*Your task*: Your reply should be the entries, output word for word, with each picture omitted.
[[ Data to process, beginning ]]
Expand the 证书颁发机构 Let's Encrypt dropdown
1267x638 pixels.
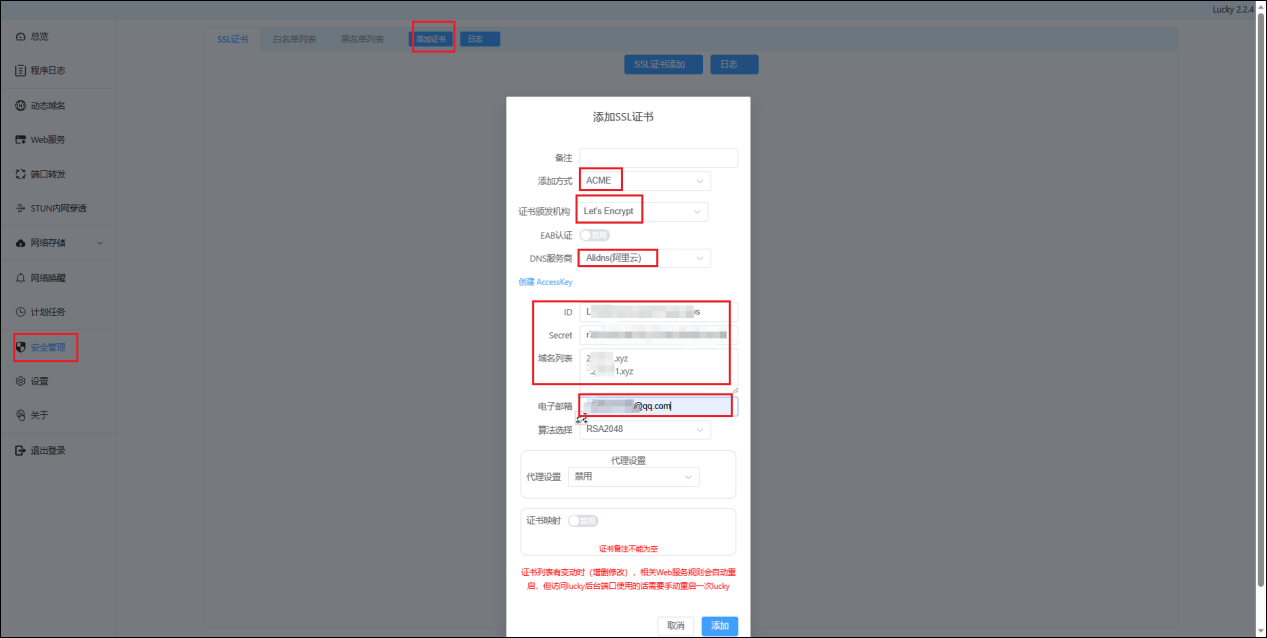[x=643, y=212]
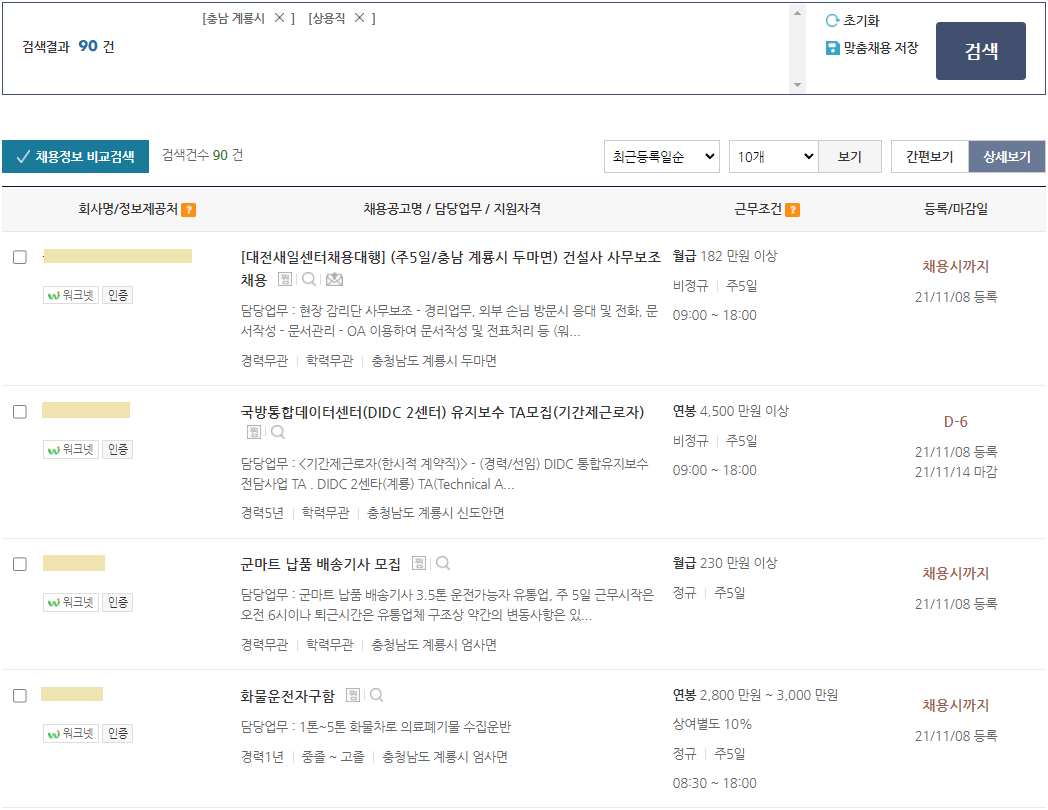Viewport: 1048px width, 810px height.
Task: Open the 최근등록일순 sort dropdown
Action: (x=660, y=157)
[[ Data to process, end ]]
*Response area*:
Expand the 证书颁发机构 Let's Encrypt dropdown
1267x638 pixels.
[x=643, y=212]
Viewport: 1048px width, 810px height.
Task: Open the 최근등록일순 sort dropdown
Action: (x=660, y=157)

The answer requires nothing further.